La scelta del latino riservava l'opera soprattutto ai dotti e agli scienziati, ma non per questo minore era
l'attenzione per una scrittura capace di assecondare i movimenti delle argomentazioni. Le parole seguono
l'andamento delle descrizioni, rese vive da un'abilità analitica rappresentativa che sa rendere con precisione
tradotte visivamente dai disegni inseriti a corredo del testo. Galileo non esita a ricorrere a dei confronti con
fenomeni simili visibili sulla terra. Traspare l'entusiasmo per aver potuto osservare cose mai viste prima, quella
meraviglia che può essere avvicinata a quella della poetica barocca; una meraviglia (la conoscenza della natura)

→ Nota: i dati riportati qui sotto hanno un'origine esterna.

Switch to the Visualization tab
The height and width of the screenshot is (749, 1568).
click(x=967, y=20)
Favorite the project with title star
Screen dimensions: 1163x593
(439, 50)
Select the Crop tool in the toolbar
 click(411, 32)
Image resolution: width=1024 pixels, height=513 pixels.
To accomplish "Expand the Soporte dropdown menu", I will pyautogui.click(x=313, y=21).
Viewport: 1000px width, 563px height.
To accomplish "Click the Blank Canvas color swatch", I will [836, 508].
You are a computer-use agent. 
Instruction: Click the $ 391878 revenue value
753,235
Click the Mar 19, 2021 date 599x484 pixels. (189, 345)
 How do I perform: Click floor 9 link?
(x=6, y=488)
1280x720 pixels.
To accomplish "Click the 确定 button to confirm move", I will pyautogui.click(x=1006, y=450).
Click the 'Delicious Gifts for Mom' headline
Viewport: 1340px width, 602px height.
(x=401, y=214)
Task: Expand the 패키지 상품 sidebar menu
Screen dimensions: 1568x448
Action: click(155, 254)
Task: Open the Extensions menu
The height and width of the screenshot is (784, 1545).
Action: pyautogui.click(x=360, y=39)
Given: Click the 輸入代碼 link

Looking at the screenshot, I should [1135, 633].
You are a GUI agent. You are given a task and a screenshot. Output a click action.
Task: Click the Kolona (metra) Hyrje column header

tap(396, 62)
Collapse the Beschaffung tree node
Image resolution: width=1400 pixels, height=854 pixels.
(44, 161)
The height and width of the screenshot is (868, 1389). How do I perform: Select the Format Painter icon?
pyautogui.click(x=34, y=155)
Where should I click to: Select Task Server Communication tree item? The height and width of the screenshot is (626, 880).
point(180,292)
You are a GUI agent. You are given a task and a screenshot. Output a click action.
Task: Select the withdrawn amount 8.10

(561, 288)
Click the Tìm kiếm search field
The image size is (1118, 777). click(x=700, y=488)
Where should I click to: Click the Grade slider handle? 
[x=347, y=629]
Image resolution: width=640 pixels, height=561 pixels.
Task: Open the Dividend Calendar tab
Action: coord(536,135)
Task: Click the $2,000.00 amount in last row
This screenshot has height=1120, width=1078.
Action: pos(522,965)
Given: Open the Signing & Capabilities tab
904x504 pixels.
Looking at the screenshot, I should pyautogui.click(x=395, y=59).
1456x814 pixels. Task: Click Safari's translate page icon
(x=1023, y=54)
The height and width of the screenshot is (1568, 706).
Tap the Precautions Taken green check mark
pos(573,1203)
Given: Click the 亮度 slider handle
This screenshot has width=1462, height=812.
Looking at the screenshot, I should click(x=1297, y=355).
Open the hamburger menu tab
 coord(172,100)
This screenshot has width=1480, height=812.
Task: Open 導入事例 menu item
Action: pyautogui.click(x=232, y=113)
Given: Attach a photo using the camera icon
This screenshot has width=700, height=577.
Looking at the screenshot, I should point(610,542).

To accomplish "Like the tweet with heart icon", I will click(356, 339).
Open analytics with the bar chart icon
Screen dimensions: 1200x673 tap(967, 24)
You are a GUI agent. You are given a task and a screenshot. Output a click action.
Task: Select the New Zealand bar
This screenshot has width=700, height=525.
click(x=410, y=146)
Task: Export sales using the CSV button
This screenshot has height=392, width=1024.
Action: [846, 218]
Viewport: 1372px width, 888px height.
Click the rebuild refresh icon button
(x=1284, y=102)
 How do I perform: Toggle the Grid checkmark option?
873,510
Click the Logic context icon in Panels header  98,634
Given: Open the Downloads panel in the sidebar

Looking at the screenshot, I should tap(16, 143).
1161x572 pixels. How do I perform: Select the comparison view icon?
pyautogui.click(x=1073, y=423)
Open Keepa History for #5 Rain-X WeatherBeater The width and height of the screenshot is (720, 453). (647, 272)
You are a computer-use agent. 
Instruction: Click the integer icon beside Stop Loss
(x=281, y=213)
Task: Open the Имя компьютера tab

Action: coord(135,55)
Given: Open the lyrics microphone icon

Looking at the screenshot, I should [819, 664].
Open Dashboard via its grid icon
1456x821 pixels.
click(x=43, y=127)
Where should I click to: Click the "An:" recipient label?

che nasce dalla conoscenza delle cose e non da una ricerca delle parole.
LA FORMA E LO STILE
L’ideale letterario di Galileo è rinascimentale. La scelta del dialogo riflette questa sensibilità e meglio si presta a
far risaltare le sue doti di scrittore, la lucida perspicuità dell'argomentazione, il giudizio tagliente, l'ironia. Nel
Dialogo e nel Saggiatore assume anche il punto di vista dell’avversario per confutarlo dall’interno. Il dialogo
infatti è forma intrinsecamente dialettica, e alla divergenza delle opinioni, Galileo affida l’efficacia persuasiva
delle tesi da dimostrare. Si avvale dell’abile uso dei paragoni e delle corrispondenze, con sciolti ed efficaci indugi
di tipo novellistico o aneddotico.
A tutto questo vanno aggiunte la chiarezza e la precisione del linguaggio, a cui contribuirono sia la raffinata
educazione letteraria sia l'occhio dello scienziato, che sa cogliere l'esattezza dell'espressione, conservando al
tempo stesso quella "leggerezza" della parola tanto cara a Italo Calvino.
Leopardi riserva, nell’antologia dei migliori passi in prosa degli scrittori italiani, lo spazio maggiore a Galileo, a cui
veniva riconosciuto il merito, così raro nella nostra tradizione letteraria, di una scrittura non solo stilisticamente
raffinata ma anche ricca di pensiero.